Exercise objective:
Only lines containing the word "computer" belong in the answer; copy each one from the records.

Start of Input data

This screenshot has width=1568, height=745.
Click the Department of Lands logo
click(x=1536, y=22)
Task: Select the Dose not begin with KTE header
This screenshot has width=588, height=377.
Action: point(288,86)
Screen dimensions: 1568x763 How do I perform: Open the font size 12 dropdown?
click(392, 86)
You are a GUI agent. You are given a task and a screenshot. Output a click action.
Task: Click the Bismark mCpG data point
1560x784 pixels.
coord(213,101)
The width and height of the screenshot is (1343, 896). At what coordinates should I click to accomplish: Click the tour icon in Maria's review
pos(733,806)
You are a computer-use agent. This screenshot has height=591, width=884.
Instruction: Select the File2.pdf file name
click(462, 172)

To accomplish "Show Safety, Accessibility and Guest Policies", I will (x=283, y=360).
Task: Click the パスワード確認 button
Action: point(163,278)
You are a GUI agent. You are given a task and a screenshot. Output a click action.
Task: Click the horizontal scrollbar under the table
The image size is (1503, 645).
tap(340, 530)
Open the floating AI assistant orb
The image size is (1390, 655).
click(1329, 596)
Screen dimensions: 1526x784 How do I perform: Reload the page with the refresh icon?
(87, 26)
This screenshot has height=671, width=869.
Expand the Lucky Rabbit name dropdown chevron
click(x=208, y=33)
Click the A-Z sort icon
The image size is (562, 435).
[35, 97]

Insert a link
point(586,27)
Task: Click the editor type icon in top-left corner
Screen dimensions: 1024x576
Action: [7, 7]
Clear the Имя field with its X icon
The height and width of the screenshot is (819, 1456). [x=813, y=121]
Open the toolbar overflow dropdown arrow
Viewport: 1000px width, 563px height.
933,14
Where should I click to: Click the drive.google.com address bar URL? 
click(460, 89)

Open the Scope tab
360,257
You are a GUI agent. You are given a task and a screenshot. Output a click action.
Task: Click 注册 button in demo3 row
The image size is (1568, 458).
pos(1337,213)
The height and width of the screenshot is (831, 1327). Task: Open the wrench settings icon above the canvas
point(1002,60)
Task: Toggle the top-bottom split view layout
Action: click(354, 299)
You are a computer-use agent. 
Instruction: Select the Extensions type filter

End of Input data

Answer section:
You are a computer-use agent. This screenshot has height=591, width=884.
You are a computer-use agent. 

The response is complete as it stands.